While Obama years ago chose to make his home in Chicago, he's said his native Hawaii holds a special place in his heart. He's written about how time spent there with his family recharges his batteries and gives him perspective. He will need it: after the coming week off, there will be little sleep through the naming of his Vice President, the Democratic Convention and the final two-month sprint to Election Day. And surely the Obama campaign won't mind some relaxed snapshots of the candidate partaking in typical summer-vacation activities bodysurfing, playing with his girls, eating ice cream especially at a time when the GOP is doing its best to portray him as an aloof, out-of-touch celebrity more concerned with European crowds than with average Americans.
So what can a press pool, liberated from nearly eight years of "vacations" in dusty Crawford, Texas, expect in Hawaii? First and foremost, some time at Hawaii's justifiably famous beaches. Obama, who spent much of his childhood near Hawaii's best-known beach, Waikiki, is a big fan of bodysurfing. His favorite spot is a place called Sandy's Beach on the windward side of the island. Much of Oahu outside of Waikiki is for locals in fact, the island has permitted the construction of only four hotels outside of Waikiki and the eastern coast, where Sandy's is found, is no exception. Known as "breakneck beach" for its 5- to 10-ft. waves that crash into the sand vertically, Sandy's often leaves unwary bodysurfers with painful memories. (Note to first-timers: Hawaiians, like surfers, measure waves from the top of a person's back to the crest, so I don't recommend learning the art at Sandy's.)
Obama is also scheduled to hold a fund raiser at the posh Halekulani Hotel in Waikiki that could rake in more than $500,000, reaping the rewards of being the first presidential nominee to travel to Hawaii since Richard Nixon in 1960. There's no word on where he might be staying during his visit, but he may want to avoid that particular hotel, which suffered a plague of bedbugs in April, according to the Pacific Business News.
The Illinois Senator is likely to make one public appearance during his time in Hawaii: at a rally on Magic Island, a park peninsula between Honolulu and Waikiki, according to the Honolulu Advertiser. He has previously said he'd like to give a speech at Punchbowl National Cemetery, where his grandfather, Stanley Dunham, a World War II veteran, is interred, though the campaign hasn't disclosed yet if he will do so on this trip.

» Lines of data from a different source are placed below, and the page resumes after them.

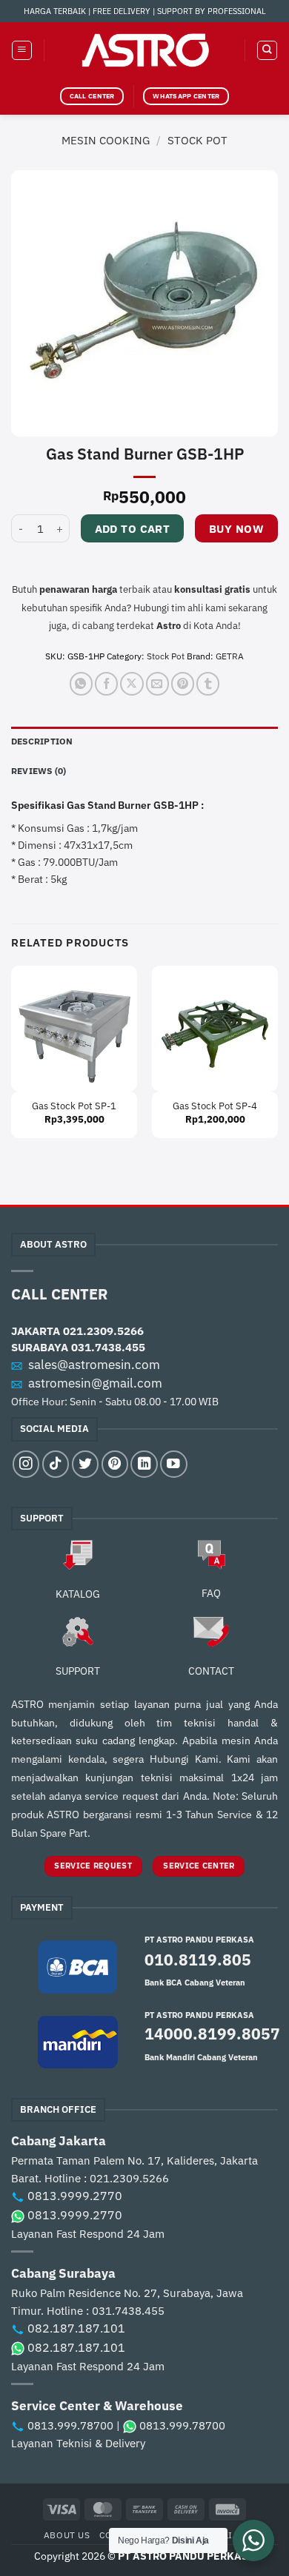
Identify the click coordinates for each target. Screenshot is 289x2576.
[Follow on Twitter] (85, 1463)
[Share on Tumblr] (207, 683)
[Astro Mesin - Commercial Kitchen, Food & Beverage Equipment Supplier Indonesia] (144, 50)
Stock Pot (197, 139)
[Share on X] (131, 683)
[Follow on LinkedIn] (143, 1463)
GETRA (230, 656)
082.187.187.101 (76, 2328)
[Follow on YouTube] (173, 1463)
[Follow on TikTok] (55, 1463)
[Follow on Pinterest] (115, 1463)
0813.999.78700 (70, 2425)
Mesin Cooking (106, 139)
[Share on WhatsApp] (81, 683)
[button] (22, 51)
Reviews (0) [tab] (39, 770)
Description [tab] (42, 741)
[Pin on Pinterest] (182, 683)
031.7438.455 (108, 1346)
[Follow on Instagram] (26, 1463)
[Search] (267, 51)
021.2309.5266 (103, 1330)
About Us (67, 2534)
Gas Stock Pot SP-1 (74, 1106)
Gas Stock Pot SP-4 (215, 1106)
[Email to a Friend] (157, 683)
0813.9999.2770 (74, 2195)
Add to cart (132, 529)
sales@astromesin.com (94, 1364)
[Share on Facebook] (106, 683)
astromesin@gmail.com (95, 1383)
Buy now (236, 529)
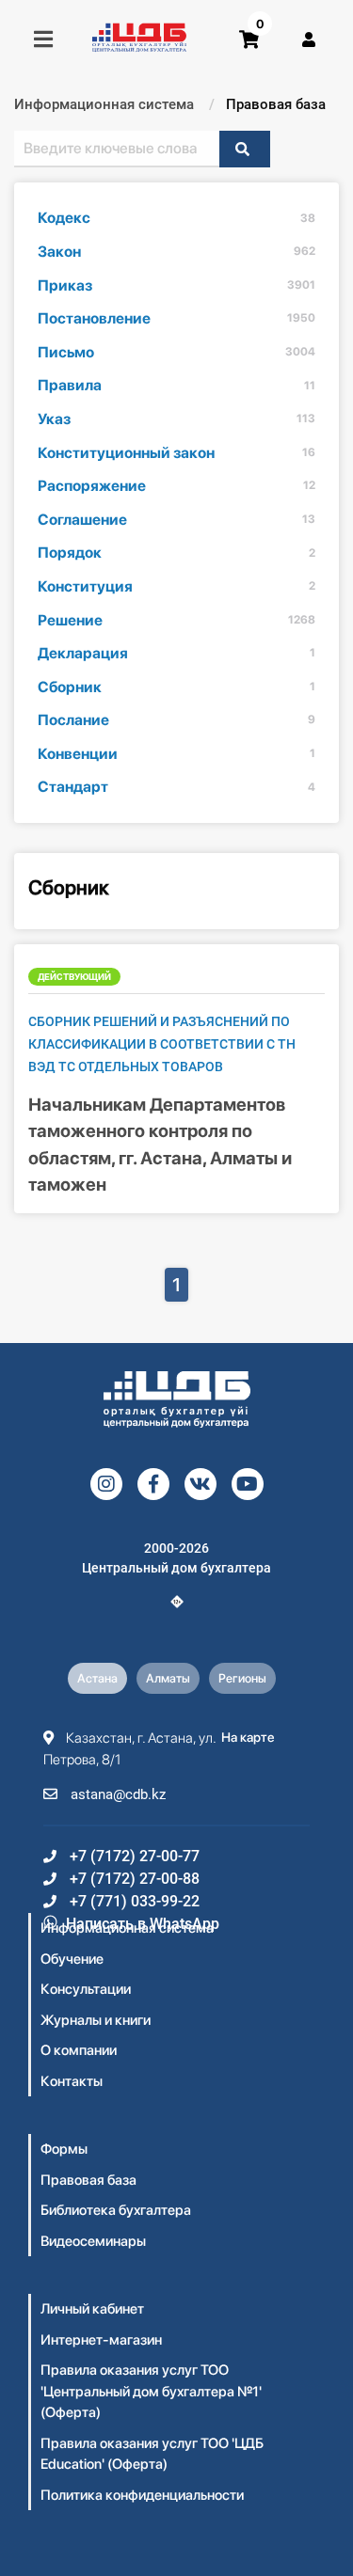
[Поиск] (244, 149)
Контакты (71, 2081)
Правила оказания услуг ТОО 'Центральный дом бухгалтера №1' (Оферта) (151, 2391)
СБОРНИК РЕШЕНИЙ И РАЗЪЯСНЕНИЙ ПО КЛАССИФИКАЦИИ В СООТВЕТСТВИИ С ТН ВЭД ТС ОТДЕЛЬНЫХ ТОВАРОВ (162, 1044)
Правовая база (88, 2180)
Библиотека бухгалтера (115, 2210)
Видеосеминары (93, 2241)
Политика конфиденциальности (142, 2495)
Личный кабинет (92, 2308)
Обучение (72, 1959)
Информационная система (127, 1928)
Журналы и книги (95, 2020)
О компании (78, 2050)
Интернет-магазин (101, 2339)
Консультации (85, 1989)
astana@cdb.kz (116, 1794)
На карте (248, 1737)
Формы (64, 2149)
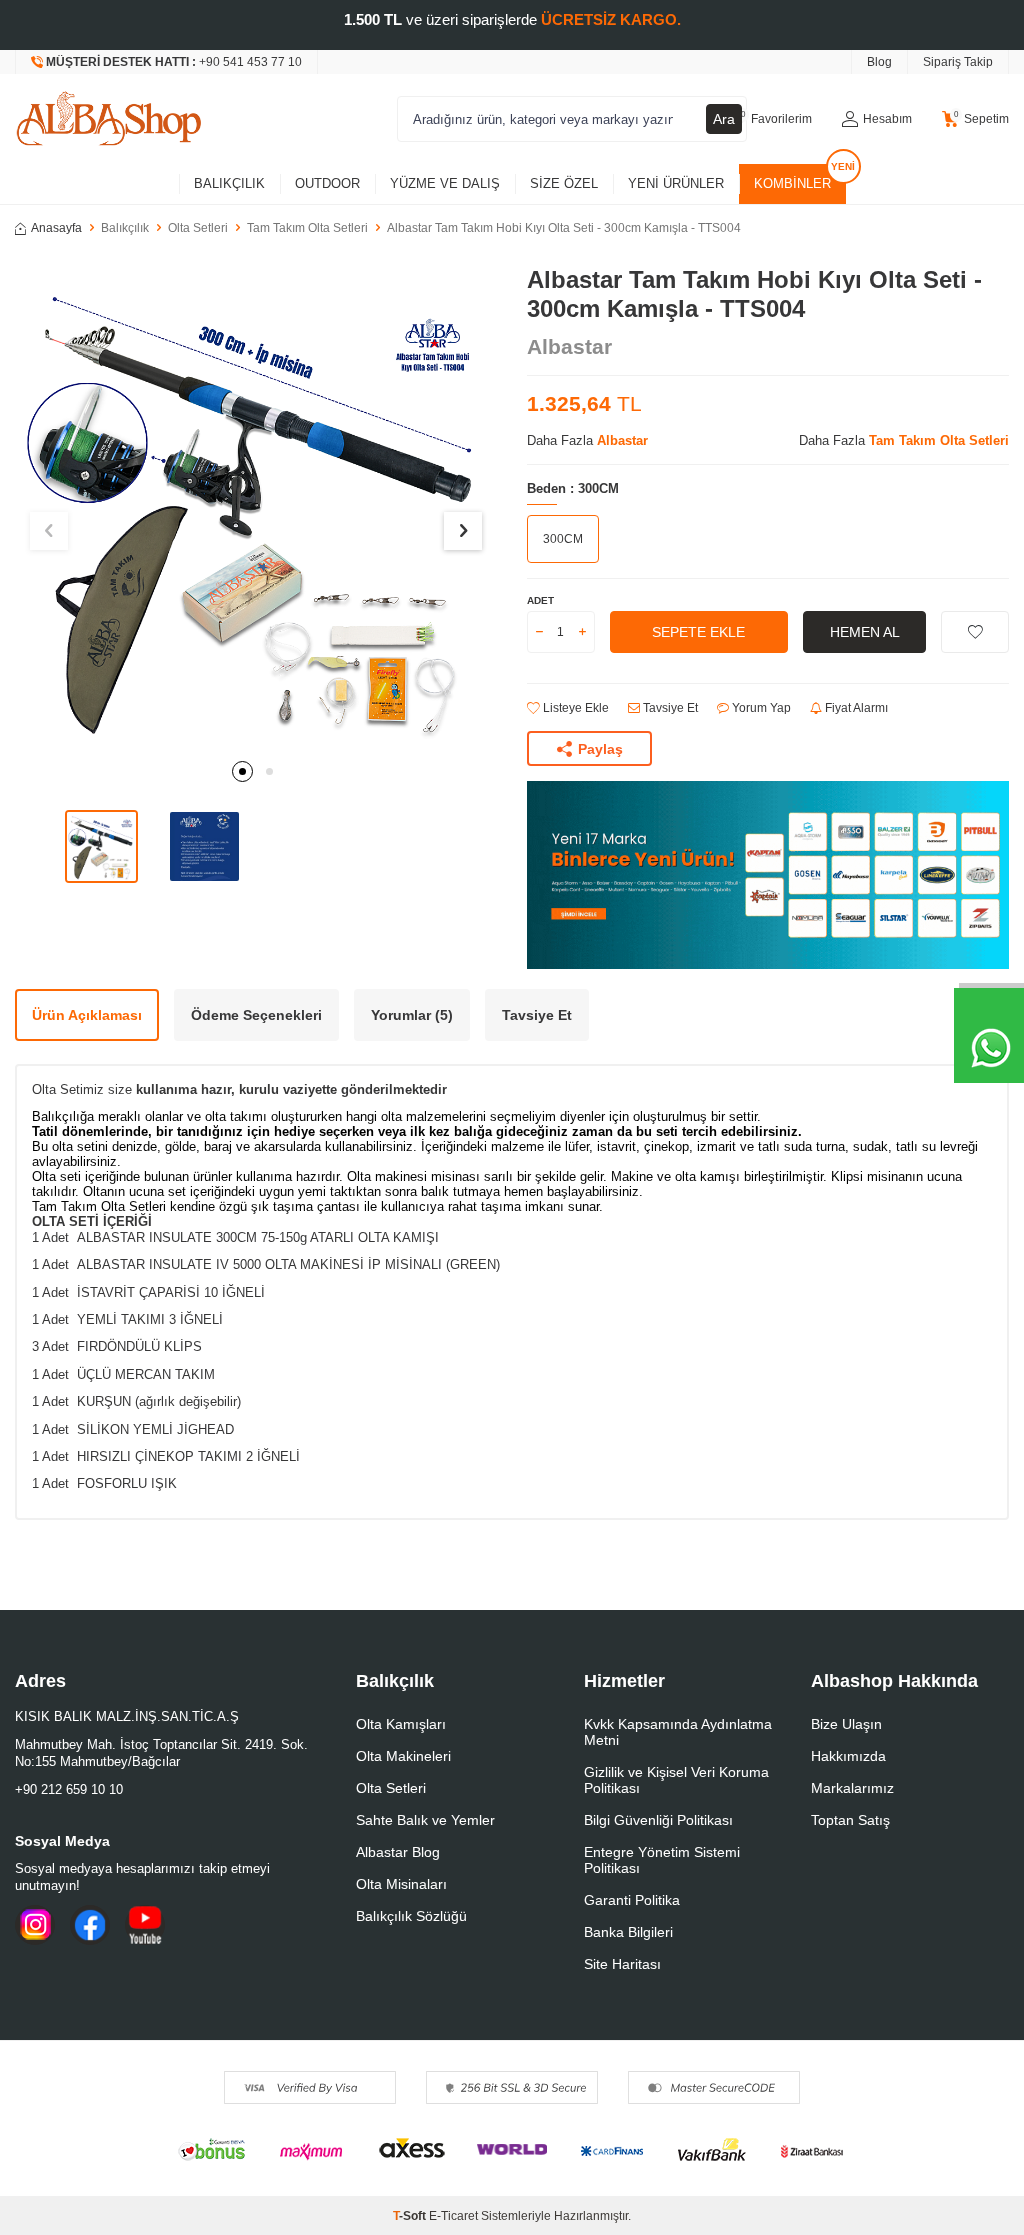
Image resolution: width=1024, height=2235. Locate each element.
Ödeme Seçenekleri (256, 1015)
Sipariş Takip (958, 62)
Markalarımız (852, 1788)
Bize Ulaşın (846, 1724)
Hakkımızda (848, 1756)
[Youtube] (145, 1925)
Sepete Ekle (698, 632)
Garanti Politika (632, 1900)
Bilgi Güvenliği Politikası (658, 1820)
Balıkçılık (229, 183)
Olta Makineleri (403, 1756)
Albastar (569, 346)
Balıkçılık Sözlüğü (411, 1916)
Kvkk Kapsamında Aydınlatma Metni (678, 1732)
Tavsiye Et (669, 708)
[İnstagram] (35, 1925)
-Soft (411, 2216)
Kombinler (792, 183)
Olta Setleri (198, 228)
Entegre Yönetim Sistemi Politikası (662, 1860)
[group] (256, 507)
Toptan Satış (850, 1820)
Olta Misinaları (401, 1884)
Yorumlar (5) (412, 1015)
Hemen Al (865, 632)
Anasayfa (56, 228)
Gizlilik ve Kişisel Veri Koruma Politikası (676, 1780)
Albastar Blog (398, 1852)
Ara (724, 119)
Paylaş (600, 749)
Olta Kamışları (401, 1724)
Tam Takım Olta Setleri (307, 228)
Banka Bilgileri (628, 1932)
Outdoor (327, 183)
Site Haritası (622, 1964)
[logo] (109, 119)
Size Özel (564, 183)
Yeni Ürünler (676, 183)
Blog (879, 62)
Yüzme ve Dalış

The island has felt the changes of his rising celebrity, and if Obama decides to do some reminiscing, he may find some surprising new faces at his old haunts. Teachers, students and parents at Punahou, the Úlite school that Obama attended for eight years on scholarship, don't quite know what to make of the Japanese tour buses that have begun to stop at their 76-acre campus; Obama's East Asian fans routinely photograph the banyan tree he likely climbed during fifth-grade recesses and surely speculate on which apartment he lived in with his grandparents on Wilder Street across from the school.
Most of the restaurants Obama frequented as a kid have disappeared. The Mr. Burger that he went to after basketball team practices on the corner of Dole and University streets not far from where his parents met at the University of Hawaii became a Pizza Hut and is now Robata Grill, a Japanese BBQ joint. Only Grace's Inn, a hot-plate diner full of favorite local dishes like chicken katsu, remains, though it has moved down the street a few blocks. One place Obama is likely to have patronized is Waiola Shave Ice, with the best frozen treat on the island, still popular with locals and students alike.
While Hawaiians may be used to tourists from all over the world, they have yet to encounter Obamamania in full force. "As the presidential election nears, we've seen media interest in Oahu increase dramatically due to the attention surrounding Barack Obama," said Les Enderton, executive director of the Oahu Visitors Bureau. "It's too early to tell how this translates into vacation bookings, but the interest is definitely there." And if Obama wins the race for the White House to become the first Hawaiian-born President, the meaning of the term Western White House, and of Oahu itself, will never be the same.